Li Quan: We will of course continue with our positive results and have fingers crossed that both females will give birth in April – May.
In addition, we are launching an awareness campaign titled the “Last South China Tiger”, created by New Orleans body painting artist Craig Tracy who kindly donated his work to Save China’s Tigers. These stunning images and video are spreading around the net and you can see both the still images and the video on our website.
(A short version of the video can also be downloaded on our website and sent to your friends by email or mobile phone!) Giclee painting of “the Last South China Tiger” is also on sale in our E-shop. We have also created a Tiger Tram Campaign in HK. Please see our website for the cool images of the “prowling Tiger Tram.”

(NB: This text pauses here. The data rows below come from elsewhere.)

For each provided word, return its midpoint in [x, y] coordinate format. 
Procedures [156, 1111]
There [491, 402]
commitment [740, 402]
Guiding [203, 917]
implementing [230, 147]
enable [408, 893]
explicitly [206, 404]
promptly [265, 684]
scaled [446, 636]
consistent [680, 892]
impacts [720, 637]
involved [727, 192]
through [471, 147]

“Tigress” the South China Tiger character voiced by Angelina Jolie in the 2008 Dreamworks film “Kung Fu Panda.” Image © Dreamworks. |
And our book “South China Tiger Diaries” was published by the People’s Literature Press, in the Chinese Language. This beautifully designed book chronicles the lives of five South China Tigers and their cubs as they learned to hunt and fend for themselves at Laohu Valley Reserve in South Africa. It described their challenges and setbacks, their love and romance, the births of their cubs, and their survival training in a fun, entertaining, and humorous format. The book is on sale in major bookstores across China.
Mongabay: Where would you like to see the South China Tiger by 2022, the next Chinese Year of the Tiger?
Li Quan: I would like to see their numbers continue to increase and their roars heard again in the grasslands and mountains of China.